What the exercise asks: Could you copy the records below exactly, leaving out any pictures?
BEGIN Data for processing
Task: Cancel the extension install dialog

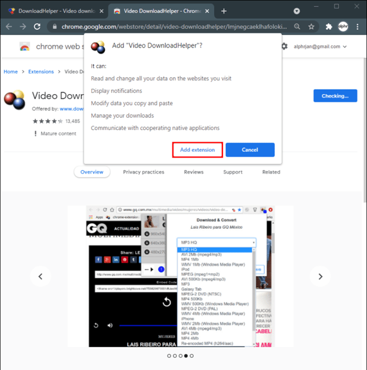Action: [x=249, y=150]
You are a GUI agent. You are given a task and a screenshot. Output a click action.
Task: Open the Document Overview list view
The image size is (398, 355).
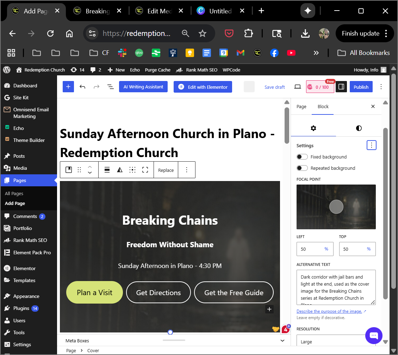pyautogui.click(x=111, y=87)
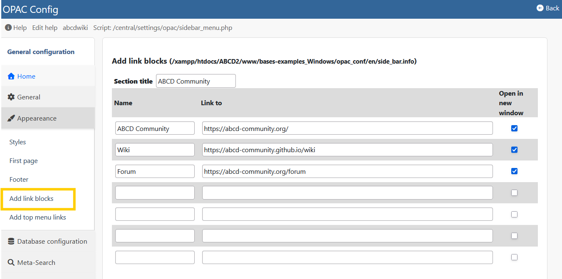Click the Section title input field
This screenshot has height=279, width=562.
point(196,81)
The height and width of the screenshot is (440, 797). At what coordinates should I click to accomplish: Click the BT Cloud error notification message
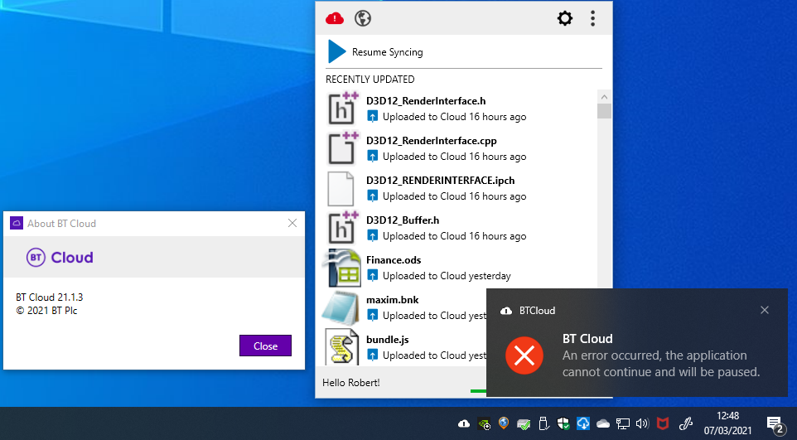pyautogui.click(x=660, y=364)
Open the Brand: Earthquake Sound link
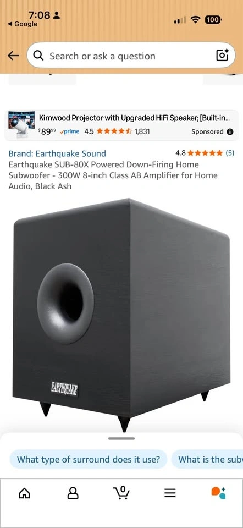 (57, 153)
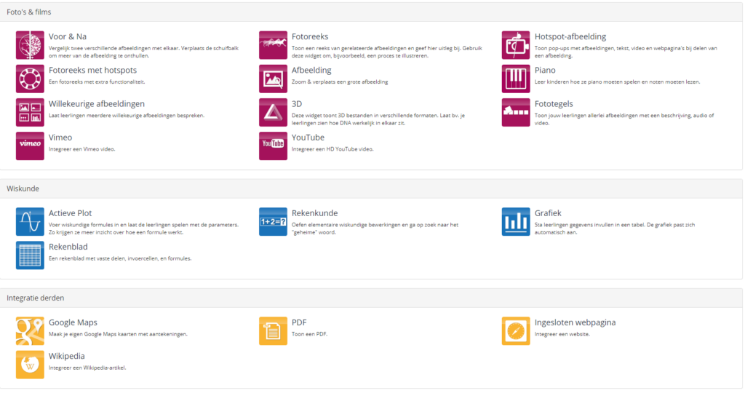Image resolution: width=745 pixels, height=393 pixels.
Task: Open the Hotspot-afbeelding widget icon
Action: pyautogui.click(x=516, y=45)
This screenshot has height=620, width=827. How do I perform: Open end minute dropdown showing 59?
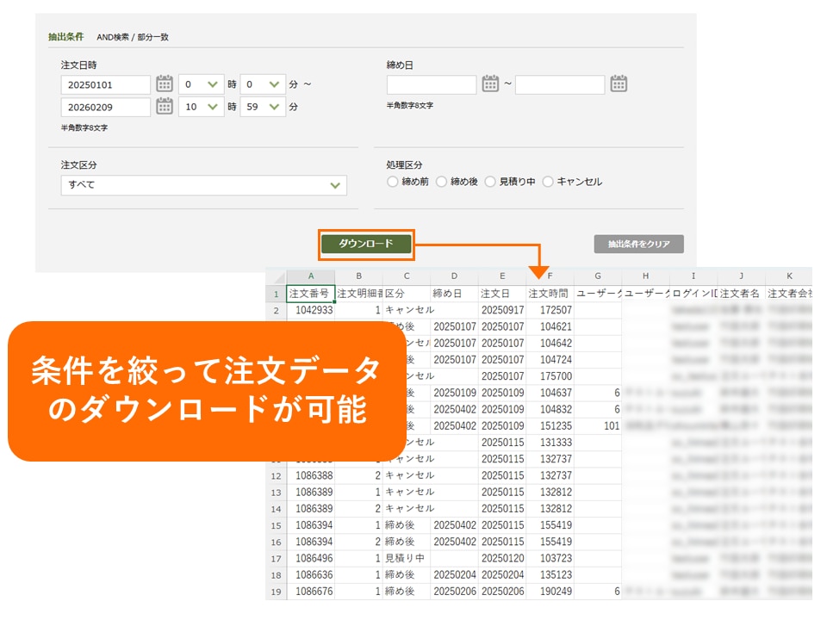[262, 107]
END Data for processing
Exercise answer:
Task: Cancel the extension install dialog

Action: [x=249, y=150]
You are a GUI agent. You are given a task and a screenshot. Output a click action.
Task: Open the Document Overview list view
The image size is (398, 355).
pyautogui.click(x=111, y=87)
Click the Section title input field
This screenshot has height=279, width=562.
point(196,81)
The height and width of the screenshot is (440, 797). At what coordinates should I click to accomplish: Click the BT Cloud error notification message
pyautogui.click(x=660, y=364)
Open the Brand: Earthquake Sound link
 (57, 153)
Image resolution: width=745 pixels, height=393 pixels.
Task: Open the Hotspot-afbeelding widget icon
Action: pyautogui.click(x=516, y=45)
This screenshot has height=620, width=827. How do I perform: Open end minute dropdown showing 59?
[262, 107]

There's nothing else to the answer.